Actually, that’s putting it mildly.
He doesn’t remember his own name, for one thing. He doesn’t know who he is, or where he is, or how he got there. But he knows some things. He knows that when he woke up, there were two dead bodies on the table-beds next to his. He knows that there’s a robot that has been taking care of him, and that refuses to let him leave the room until his memory starts to come back.
Soon, he learns that he’s alone on a spaceship, the other two members of the crew having not survived the induced coma they were put into before their voyage. He’s somewhere outside of Earth’s solar system. How does he know that he’s not in our solar system anymore? Science! Whoever he is, Dr. Grace is a hell of a scientist, and the ship he’s on is equipped for a lot of science. As he slowly recovers his memories of the time he spent on Earth prior to his journey, he pieces together a lot.
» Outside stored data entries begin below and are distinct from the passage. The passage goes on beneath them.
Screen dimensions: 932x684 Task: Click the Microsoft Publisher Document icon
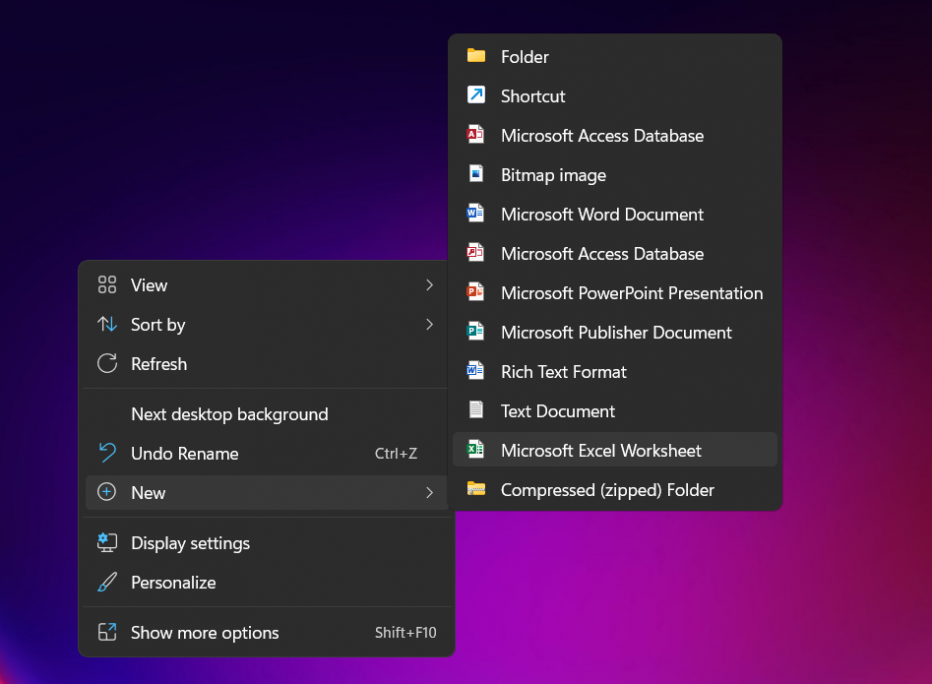[x=476, y=332]

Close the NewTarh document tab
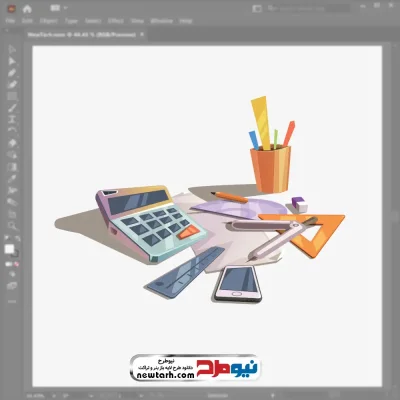coord(142,34)
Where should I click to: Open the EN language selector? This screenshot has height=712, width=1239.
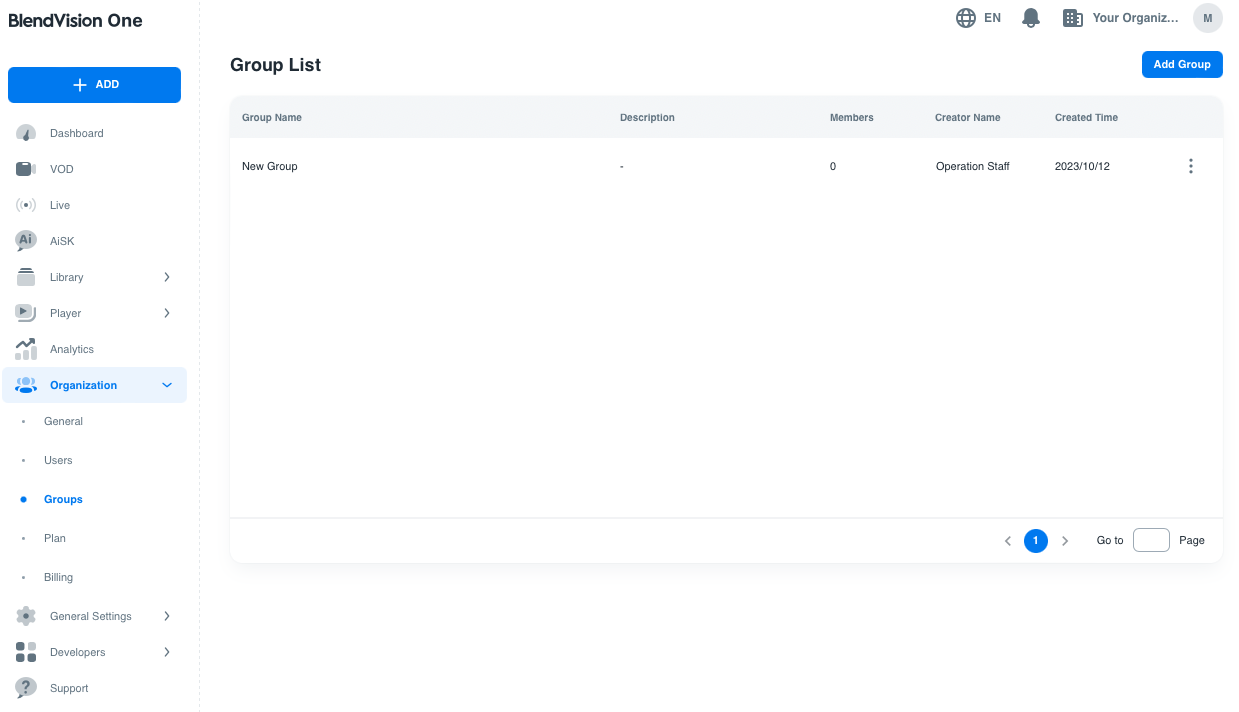point(978,18)
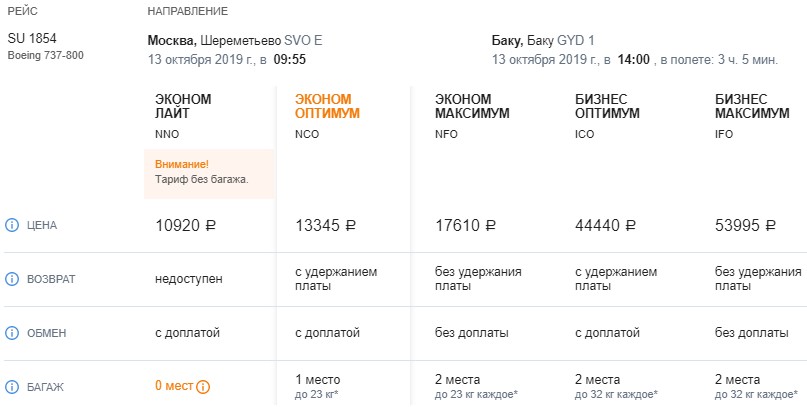Click the baggage-free fare warning notice

coord(209,172)
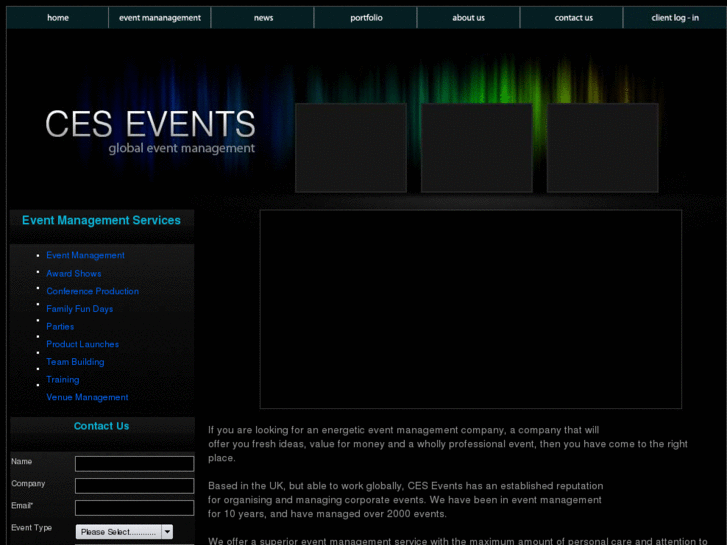The image size is (727, 545).
Task: Open Family Fun Days link
Action: pos(80,309)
Once a prominent microbiologist, Dr. Grace left academia to become a junior high science teacher. When an alien microorganism is discovered feeding on the light and energy of the sun, he’s drafted into Project Hail Mary, an international cooperative effort to find a way to study this “astrophage” and prevent it from ending life as we know it on Earth. Chapters alternate between Dr. Grace’s flashbacks to his time as a consultant on the astrophage and the development of the ship to his present timeline somewhere in orbit around Tau Ceti. Now with no crewmates, Dr. Grace has to solve the mystery of the astrophage and find a way to get that data back to Earth. No pressure, right? And just because the other humans aboard the Hail Mary are dead doesn’t mean he’s alone…
Andy Weir is back, y’all. The author of The Martian and Artemis has a new novel out today, and damn if it isn’t a fun ride. For fans who like a little more science (okay, a lot more) in their science fiction, this one’s for you. Project Hail Mary is a fantastic bit of mystery, with an amnesiac narrator on a mission to save the world. After a bit of a stumble with his second novel (Artemis was fun too, but there was some struggle with writing a realistic female perspective), Mr. Weir has returned to the form that made me fall in love with his writing, despite the mathematics throughout. Let’s face it. I switched from studying engineering to English after 2 months for a reason.
My sincere thanks to NetGalley for the eARC of Project Hail Mary in exchange for a fair review.